## Quoted text
[Start]

From now on, we use the usual conventions \(1/\infty =0\) and \(1/0=\infty \).

The following theorem is the main result in this paper, generalizing Proposition 2, the continuous version of Milne inequality.

Theorem 3

Let μ be a measure on the space X, \(a_{n} \ge 0\) and \(f_{n}:X \rightarrow [0,\infty ]\) measurable functions for \(n \ge 1\). Then,

$$ \frac{1}{\displaystyle \int _{X} \frac{d\mu (x)}{\sum _{n=1}^{\infty }a_{n}f_{n}(x)}} \ge \sum _{n=1}^{\infty } \frac{a_{n}}{\displaystyle \int _{X} \frac{d\mu (x)}{f_{n}(x)}} . $$
(3)

Proof

Let us prove first

$$ \frac{1}{\displaystyle \int _{X} \frac{d\mu (x)}{a_{1}f_{1}(x)+ \cdots + a_{n}f_{n}(x)}} \ge \frac{a_{1}}{\displaystyle \int _{X} \frac{d\mu (x)}{f_{1}(x)}} + \cdots + \frac{a_{n}}{\displaystyle \int _{X} \frac{d\mu (x)}{f_{n}(x)}} $$
(4)

for every \(n \ge 1\). If we define \(g_{i}(x):= a_{i} f_{i}(x)\), then it suffices to prove that

$$ \frac{1}{\displaystyle \int _{X} \frac{d\mu (x)}{g_{1}(x)+ \cdots + g_{n}(x)}} \ge \frac{1}{\displaystyle \int _{X} \frac{d\mu (x)}{g_{1}(x)}} + \cdots + \frac{1}{\displaystyle \int _{X} \frac{d\mu (x)}{g_{n}(x)}} . $$
(5)

[End]

## Data shown
[Start]

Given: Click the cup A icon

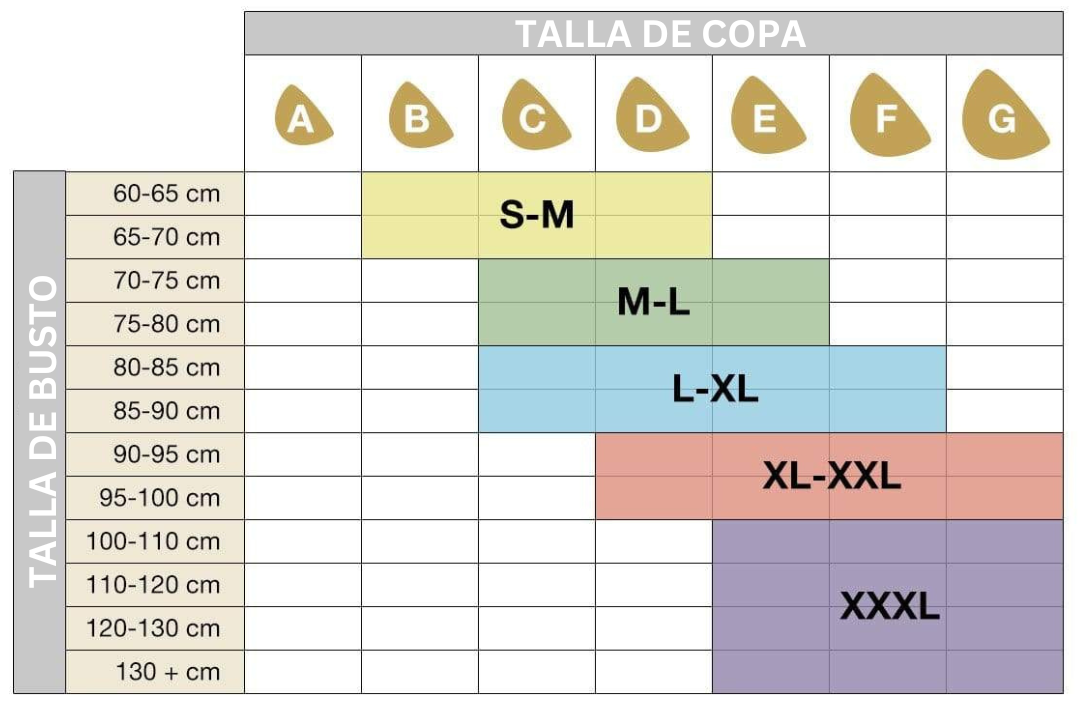Looking at the screenshot, I should click(302, 118).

[End]

## Tasks to perform
**a)** Transcribe the passage of the Milne inequality text from "From now on, we" up to and including "of Milne inequality.".
**b)** List every equation number that appears in the Milne inequality text.

## Answers in order
**a)**
From now on, we use the usual conventions \(1/\infty =0\) and \(1/0=\infty \).

The following theorem is the main result in this paper, generalizing Proposition 2, the continuous version of Milne inequality.

**b)** (3), (4), (5)